Data supplied
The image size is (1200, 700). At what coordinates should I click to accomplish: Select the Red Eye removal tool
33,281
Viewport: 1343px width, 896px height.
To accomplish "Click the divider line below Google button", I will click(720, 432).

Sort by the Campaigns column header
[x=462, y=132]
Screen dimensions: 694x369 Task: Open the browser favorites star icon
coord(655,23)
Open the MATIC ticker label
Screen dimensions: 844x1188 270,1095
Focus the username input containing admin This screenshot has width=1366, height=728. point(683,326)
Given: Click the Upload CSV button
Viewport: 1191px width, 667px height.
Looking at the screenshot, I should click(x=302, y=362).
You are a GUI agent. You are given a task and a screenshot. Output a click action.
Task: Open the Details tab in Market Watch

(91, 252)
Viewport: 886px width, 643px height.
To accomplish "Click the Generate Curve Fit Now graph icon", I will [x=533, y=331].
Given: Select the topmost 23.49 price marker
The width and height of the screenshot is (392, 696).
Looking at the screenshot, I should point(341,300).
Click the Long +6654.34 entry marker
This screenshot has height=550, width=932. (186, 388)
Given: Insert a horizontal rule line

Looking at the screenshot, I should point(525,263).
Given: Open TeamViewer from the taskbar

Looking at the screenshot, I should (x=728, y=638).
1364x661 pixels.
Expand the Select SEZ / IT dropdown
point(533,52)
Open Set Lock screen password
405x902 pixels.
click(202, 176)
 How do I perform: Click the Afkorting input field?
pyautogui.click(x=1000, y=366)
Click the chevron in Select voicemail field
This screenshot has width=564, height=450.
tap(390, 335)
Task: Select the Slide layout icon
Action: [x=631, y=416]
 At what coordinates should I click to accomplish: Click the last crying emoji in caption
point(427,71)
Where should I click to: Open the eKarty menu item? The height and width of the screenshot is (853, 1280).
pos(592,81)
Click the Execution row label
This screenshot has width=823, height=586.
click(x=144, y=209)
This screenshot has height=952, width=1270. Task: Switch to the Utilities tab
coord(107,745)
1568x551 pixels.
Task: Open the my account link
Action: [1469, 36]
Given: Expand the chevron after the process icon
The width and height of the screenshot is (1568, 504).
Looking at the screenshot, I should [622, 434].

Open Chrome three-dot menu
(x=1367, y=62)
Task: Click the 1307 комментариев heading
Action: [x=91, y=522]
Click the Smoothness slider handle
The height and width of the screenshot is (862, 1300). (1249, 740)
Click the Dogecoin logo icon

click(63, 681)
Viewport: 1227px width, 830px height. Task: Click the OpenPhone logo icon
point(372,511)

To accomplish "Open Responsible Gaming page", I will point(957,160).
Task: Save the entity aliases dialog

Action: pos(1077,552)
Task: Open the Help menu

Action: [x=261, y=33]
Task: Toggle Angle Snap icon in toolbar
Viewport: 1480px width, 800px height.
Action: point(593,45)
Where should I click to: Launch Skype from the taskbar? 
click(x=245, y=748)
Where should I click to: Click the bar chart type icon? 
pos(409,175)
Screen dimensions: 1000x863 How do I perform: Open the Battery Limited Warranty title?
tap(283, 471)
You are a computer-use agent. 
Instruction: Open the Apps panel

Task instructions
Respond with the lines above, from the one that holds "Task: Toggle Angle Snap icon in toolbar" to the end of the listing, each repeated exactly, and with no other material.

Result of the exercise
Task: Toggle Angle Snap icon in toolbar
Viewport: 1480px width, 800px height.
Action: point(593,45)
Where should I click to: Launch Skype from the taskbar? 
click(x=245, y=748)
Where should I click to: Click the bar chart type icon? 
pos(409,175)
Screen dimensions: 1000x863 How do I perform: Open the Battery Limited Warranty title?
tap(283, 471)
You are a computer-use agent. 
Instruction: Open the Apps panel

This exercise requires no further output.